EXERCISE AIM:
Reproduce the items below without any change, starting at the line that contains "I want to click on notification" and stopping after the line that contains "center [178, 434].".

DATA IN THIS EXERCISE:
-------
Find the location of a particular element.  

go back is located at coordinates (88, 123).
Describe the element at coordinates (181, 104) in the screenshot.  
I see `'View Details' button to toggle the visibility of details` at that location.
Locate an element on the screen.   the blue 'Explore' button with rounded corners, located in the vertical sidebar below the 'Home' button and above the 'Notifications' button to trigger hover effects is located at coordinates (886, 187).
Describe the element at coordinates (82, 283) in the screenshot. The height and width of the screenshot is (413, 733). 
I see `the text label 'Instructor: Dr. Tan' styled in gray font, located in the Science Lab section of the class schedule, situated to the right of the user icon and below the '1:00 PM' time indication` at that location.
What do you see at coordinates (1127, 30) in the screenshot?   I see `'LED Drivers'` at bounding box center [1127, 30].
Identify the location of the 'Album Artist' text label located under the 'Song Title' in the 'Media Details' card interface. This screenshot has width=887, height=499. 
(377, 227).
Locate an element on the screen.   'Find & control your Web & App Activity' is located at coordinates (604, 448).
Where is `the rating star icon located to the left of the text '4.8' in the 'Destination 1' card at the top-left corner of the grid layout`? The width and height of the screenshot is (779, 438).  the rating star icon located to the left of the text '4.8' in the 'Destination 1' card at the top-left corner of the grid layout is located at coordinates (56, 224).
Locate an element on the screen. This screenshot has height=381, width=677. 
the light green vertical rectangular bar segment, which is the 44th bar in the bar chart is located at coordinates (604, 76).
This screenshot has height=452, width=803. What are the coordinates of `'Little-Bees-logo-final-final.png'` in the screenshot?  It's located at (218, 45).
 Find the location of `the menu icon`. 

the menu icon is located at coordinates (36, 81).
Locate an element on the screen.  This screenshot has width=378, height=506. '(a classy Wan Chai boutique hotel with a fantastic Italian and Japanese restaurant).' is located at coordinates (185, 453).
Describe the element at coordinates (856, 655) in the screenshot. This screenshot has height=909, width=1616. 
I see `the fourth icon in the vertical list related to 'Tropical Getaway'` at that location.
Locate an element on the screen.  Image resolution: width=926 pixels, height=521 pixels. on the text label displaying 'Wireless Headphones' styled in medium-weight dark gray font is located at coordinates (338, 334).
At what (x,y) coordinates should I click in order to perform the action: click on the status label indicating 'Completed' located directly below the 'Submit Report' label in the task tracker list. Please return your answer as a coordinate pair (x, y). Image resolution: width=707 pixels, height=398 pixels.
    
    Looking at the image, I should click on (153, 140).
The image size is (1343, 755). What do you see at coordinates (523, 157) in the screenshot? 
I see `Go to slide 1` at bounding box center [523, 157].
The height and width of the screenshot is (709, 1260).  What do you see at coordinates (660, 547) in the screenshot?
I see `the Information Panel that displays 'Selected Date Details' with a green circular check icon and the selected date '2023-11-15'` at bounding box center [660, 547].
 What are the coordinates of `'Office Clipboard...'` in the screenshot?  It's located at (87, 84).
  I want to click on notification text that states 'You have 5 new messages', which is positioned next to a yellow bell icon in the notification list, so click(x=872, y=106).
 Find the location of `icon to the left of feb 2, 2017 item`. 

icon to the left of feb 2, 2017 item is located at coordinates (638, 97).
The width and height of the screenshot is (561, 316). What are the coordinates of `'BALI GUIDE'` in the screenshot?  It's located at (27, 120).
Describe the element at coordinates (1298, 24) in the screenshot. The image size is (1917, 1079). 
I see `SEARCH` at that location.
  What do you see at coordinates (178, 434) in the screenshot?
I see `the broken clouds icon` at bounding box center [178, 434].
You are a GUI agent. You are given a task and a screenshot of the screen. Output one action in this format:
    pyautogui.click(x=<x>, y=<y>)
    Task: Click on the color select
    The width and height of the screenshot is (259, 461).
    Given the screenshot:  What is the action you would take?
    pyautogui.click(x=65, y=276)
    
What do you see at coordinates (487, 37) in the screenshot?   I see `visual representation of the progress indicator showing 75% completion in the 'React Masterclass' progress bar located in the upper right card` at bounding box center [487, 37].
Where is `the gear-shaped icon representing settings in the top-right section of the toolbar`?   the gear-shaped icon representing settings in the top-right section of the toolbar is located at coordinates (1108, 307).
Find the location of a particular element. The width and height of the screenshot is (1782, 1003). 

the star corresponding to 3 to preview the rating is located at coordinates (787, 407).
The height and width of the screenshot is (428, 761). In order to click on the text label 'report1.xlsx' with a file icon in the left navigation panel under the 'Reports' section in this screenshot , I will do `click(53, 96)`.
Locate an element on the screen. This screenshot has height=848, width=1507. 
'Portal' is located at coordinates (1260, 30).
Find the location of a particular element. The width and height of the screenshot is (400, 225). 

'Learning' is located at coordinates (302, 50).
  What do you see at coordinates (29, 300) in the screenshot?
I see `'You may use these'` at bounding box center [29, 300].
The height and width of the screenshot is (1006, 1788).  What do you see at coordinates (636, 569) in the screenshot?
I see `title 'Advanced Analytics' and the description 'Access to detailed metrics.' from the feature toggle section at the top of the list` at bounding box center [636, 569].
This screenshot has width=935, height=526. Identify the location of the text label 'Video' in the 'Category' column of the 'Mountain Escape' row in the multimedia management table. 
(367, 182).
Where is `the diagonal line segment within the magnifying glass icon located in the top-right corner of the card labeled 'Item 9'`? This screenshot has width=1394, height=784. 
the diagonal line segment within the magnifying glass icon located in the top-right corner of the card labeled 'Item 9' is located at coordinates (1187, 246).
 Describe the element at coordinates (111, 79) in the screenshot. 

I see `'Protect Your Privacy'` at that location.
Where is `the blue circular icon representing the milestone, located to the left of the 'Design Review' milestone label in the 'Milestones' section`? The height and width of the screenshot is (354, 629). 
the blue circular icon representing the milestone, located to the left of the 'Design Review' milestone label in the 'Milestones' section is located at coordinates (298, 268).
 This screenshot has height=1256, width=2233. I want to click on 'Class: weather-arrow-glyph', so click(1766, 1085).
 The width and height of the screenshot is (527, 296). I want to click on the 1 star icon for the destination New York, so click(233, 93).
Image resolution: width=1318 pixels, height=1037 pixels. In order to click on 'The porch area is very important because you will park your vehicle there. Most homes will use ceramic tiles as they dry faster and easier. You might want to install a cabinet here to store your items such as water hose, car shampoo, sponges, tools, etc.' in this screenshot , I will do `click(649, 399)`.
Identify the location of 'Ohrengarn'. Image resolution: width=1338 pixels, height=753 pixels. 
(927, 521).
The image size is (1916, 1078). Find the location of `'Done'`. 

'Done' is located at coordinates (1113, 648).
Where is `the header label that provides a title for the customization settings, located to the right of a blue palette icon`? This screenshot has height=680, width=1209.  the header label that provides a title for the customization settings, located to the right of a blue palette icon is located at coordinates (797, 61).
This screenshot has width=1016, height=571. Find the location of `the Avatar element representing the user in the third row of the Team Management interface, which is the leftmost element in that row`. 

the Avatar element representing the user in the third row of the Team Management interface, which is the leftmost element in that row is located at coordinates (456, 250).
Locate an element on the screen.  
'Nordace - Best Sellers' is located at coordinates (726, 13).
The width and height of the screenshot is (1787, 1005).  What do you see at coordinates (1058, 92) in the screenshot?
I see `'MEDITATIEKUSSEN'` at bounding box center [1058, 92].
-------
EXPECTED OUTPUT:
  I want to click on notification text that states 'You have 5 new messages', which is positioned next to a yellow bell icon in the notification list, so click(x=872, y=106).
 Find the location of `icon to the left of feb 2, 2017 item`. 

icon to the left of feb 2, 2017 item is located at coordinates (638, 97).
The width and height of the screenshot is (561, 316). What are the coordinates of `'BALI GUIDE'` in the screenshot?  It's located at (27, 120).
Describe the element at coordinates (1298, 24) in the screenshot. The image size is (1917, 1079). 
I see `SEARCH` at that location.
  What do you see at coordinates (178, 434) in the screenshot?
I see `the broken clouds icon` at bounding box center [178, 434].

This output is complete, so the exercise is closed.